A recent study has suggested that frequent consumption of alcohol in small quantity is more dangerous than infrequent binge drinking and increases the risk of atrial fibrillation (A-fib). It is a condition that results in irregular heartbeats.
Dr. Jong-II Choi, the study author who is a professor in department of internal medicine at Korea University College in Seoul said that most of the recommendations on alcohol consumption have dealt with the amount of consumption and not the frequency. A-fib is a common type of heart arrhythmia which is a condition in which heartbeat becomes irregular, too slow or too fast. Prof.
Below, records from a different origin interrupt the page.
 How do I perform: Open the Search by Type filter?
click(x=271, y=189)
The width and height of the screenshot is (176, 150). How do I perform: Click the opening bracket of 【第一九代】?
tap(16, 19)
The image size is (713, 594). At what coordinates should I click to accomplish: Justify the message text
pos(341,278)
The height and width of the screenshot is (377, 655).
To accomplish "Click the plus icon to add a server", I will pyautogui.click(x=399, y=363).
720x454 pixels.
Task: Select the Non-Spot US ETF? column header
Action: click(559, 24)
Choi said that there are many complications associated with this disease which impairs life’s quality. The main symptoms of A-fib are fast or irregular pulse, shortness of breath, palpitations, fatigue, chest pain and dizziness. As per CDC, nearly 2.7-6.1 million people in the US have the disease.
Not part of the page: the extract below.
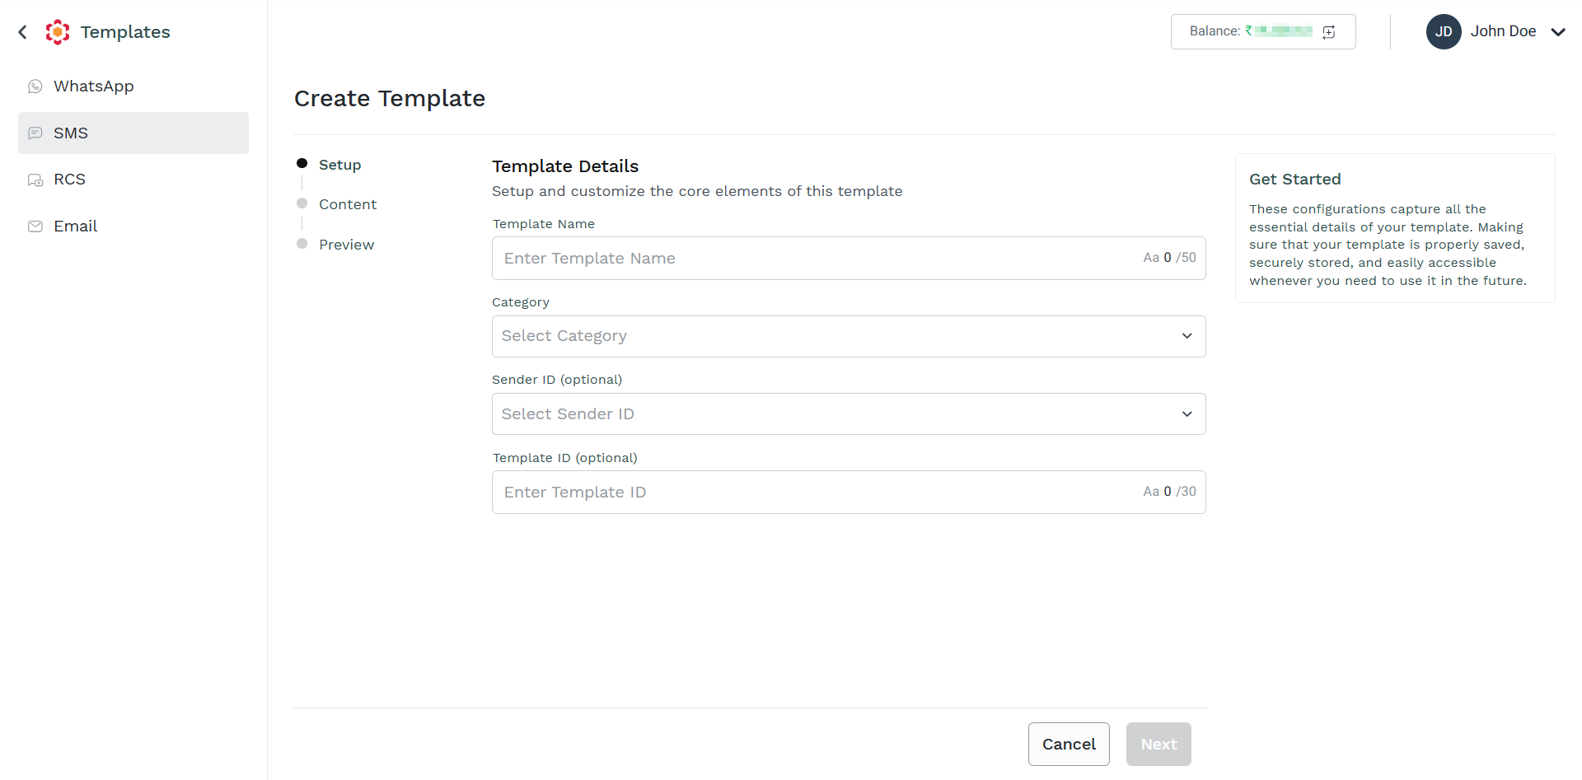
Task: Open the Select Category dropdown
Action: coord(849,336)
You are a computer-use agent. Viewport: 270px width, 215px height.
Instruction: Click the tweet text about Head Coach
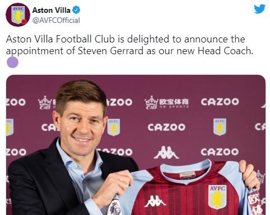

A-fib is mostly caused due to the damage caused to the electrical system of the heart. This damage can arise from any complication from a heart surgery or a heart disease. Uncontrolled and high chronic blood pressure can also affect the heart. One of the major effects of A-fib is the creation of blood pool in lower chambers of heart which raises the likelihood of blood clotting. This is the reason for 4-5 times higher risk of stroke in people with A-fib. Earlier studies have shown that chances of getting A-fib increased with an increase in consumption of alcohol. In the present study the effects of frequent consumption of alcohol was compared with that of binge drinking. For the study 9,776,956 people from the Korean National Health Insurance database were analyzed. These people were tracked from 2009 till 2017.
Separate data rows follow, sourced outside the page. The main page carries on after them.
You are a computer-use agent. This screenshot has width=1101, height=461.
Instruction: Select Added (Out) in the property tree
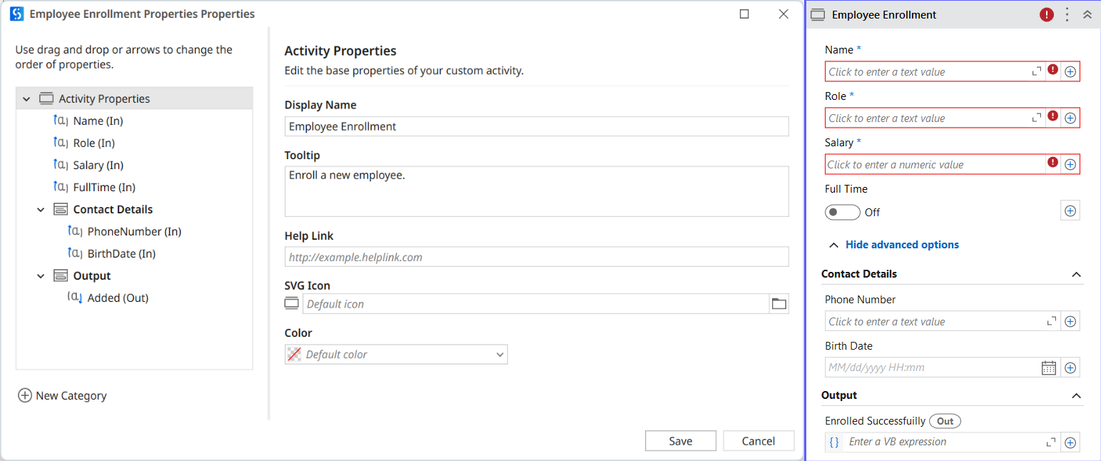pos(118,298)
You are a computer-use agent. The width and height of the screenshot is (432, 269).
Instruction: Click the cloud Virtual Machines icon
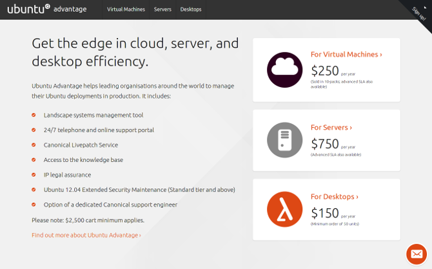284,70
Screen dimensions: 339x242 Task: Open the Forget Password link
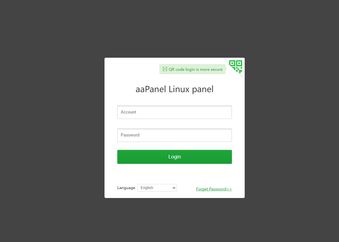tap(214, 189)
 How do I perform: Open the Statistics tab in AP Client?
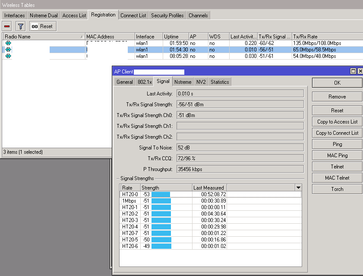pyautogui.click(x=220, y=82)
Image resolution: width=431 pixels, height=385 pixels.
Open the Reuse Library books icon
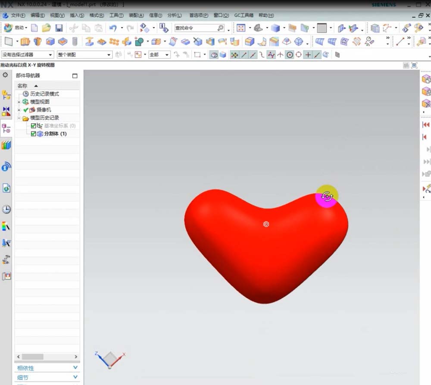6,145
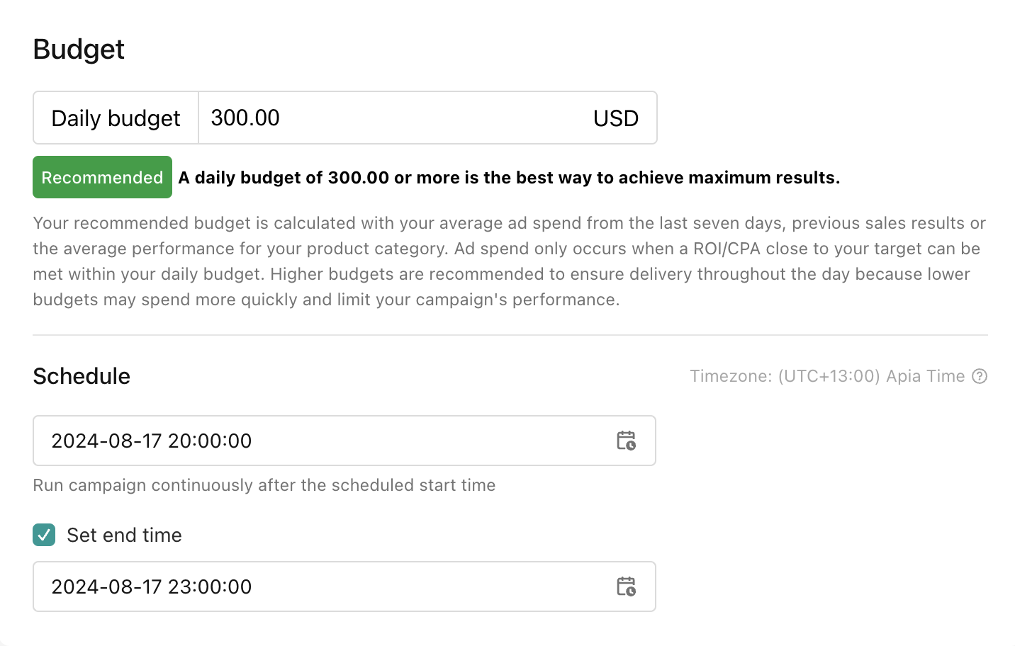
Task: Click the Budget section heading
Action: click(79, 50)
It was revealed from the study that weekly consumption of alcohol was a risk factor behind new onset of the disease. There was a higher risk associated with daily consumption of alcohol rather than with drinking two times a week. No association between a new onset of A-fib and binge drinking was found. For every additional gram of alcohol consumption per week, a 2% rise in risk of a new onset of the disease was found. Prof. Choi said that the frequency as well as the amount of alcohol should be reduced to prevent new onset of A-fib.